Naturalmente el problema persiste en quienes no ven en Borges o en Pennac un referente indiscutible –solamente un referente discutible–, y siguen debatiendo como si el oráculo no se hubiese pronunciado. Desconozco qué opina de Borges o de Pennac la periodista Nilanjana Roy, pero acaba de escribir un artículo en el Financial Times que vale la pena leer. El artículo lleva por título “Por qué una amante de los libros como yo pasó de ser una finalizadora a una abandonadora” (Roy habla de finisher y abandoner: la mala traducción es mía).Nilanjana supo desentrañar qué misterio mueve al finisher a llegar con empecinamiento al final. Ella lo representa en una imagen lograda: el lector como el alpinista que escala la montaña más desalentadora (en mi barrio usamos la expresión “montaña embarrada”, que me gusta más). Pero la pandemia activó algo en el cerebro de Nilanjana: un buen día, mientras lidiaba con un libro que la aburría enormemente, lo cerró y se dijo: “Hasta aquí llegué. No amo este libro”. Es decir que atracó en puerto Borges-Pennac habiendo circunvalado el globo en sentido contrario. Lo que demuestra que Borges y Pennac, como la cultura en general, solo sirven para ahorrar tiempo: podemos llegar solos –más tarde, eso sí– a donde ellos llegaron con tantas lecturas, esfuerzo y ceguera.
Nilanjana entonces se sumergió en un picante policial sueco. Y fue feliz. En un instante había dejado de ser una finisher para convertirse en una abandoner, y la cosa le agradaba. Pero a diferencia de los abandoners crónicos y añejos, ella conocía el otro lado, sabía lo que los impulsaba: el que sigue leyendo hasta el final aunque crea que debería abandonar y dedicarse a otra cosa lo hace por respeto al trabajo del escritor, pero también porque, del modo más narcisista posible, adora esa imagen de sí mismo como lector dedicado, trepando penosamente la más desalentadora montaña embarrada (¿ven que es mejor?).
Pero resulta que su obstinación se basa en casos en que la insistencia tuvo su recompensa. Nilanjana recuerda Los detectives salvajes de Bolaño, que quiso descartar en la página 100: al final el viaje le resultó emocionante. Contra lo que creemos, a veces los mejores libros no tienen comienzos tan gratificantes.

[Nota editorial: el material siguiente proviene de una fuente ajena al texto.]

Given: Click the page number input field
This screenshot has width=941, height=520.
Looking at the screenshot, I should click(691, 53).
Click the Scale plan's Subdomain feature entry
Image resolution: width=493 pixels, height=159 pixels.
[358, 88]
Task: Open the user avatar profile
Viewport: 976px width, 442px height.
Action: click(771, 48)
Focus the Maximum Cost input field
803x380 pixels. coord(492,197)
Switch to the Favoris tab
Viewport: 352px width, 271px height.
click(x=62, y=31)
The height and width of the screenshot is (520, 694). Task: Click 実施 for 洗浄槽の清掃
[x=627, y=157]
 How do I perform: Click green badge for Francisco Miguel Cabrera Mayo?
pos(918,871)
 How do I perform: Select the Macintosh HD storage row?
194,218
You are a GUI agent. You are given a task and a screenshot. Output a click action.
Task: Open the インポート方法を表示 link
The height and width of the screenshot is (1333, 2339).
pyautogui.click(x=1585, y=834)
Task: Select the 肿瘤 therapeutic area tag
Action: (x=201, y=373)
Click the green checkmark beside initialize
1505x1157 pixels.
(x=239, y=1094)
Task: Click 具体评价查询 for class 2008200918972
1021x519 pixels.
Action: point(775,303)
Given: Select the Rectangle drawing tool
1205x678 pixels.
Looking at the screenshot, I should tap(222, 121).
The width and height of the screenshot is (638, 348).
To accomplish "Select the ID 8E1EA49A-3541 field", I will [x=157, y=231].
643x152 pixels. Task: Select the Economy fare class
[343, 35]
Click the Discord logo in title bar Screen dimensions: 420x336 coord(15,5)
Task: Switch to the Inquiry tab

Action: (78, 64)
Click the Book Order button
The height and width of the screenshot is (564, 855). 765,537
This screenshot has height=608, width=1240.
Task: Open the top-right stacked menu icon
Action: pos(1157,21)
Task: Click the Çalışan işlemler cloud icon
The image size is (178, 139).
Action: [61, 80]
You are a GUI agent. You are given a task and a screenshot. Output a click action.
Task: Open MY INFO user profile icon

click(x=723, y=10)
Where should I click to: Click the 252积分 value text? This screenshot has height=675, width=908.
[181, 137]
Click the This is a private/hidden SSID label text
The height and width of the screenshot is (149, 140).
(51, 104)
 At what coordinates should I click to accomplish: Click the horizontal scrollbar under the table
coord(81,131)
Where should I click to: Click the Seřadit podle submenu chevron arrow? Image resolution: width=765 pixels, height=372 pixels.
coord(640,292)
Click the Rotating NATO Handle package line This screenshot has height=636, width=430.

Eso pasa especialmente con las traducciones. El traductor necesita, como un viejo motor de cuatro tiempos, calentarse un poco. Es por eso que los traductores experimentados nunca empiezan a traducir un libro por el comienzo, sino un poco más adelante, por el capítulo dos, por lo general, de modo que dejan el primer capítulo para el final, cuando ya están lo suficientemente familiarizados con el tono, el lenguaje y las intenciones del autor. Y eso se consigue traduciendo con el espíritu del finisher.
El abandoner suele tener hacia el libro una aproximación estética. Pero eso también es una limitación. Y lo prueba el hecho de que si un traductor se guiara del mismo modo no terminaría nunca una traducción. ¿Hay una solución? Sí, y corre tanto para el abandoner como para el traductor: no asumir el compromiso si no se tiene la certeza de que se llegará al final.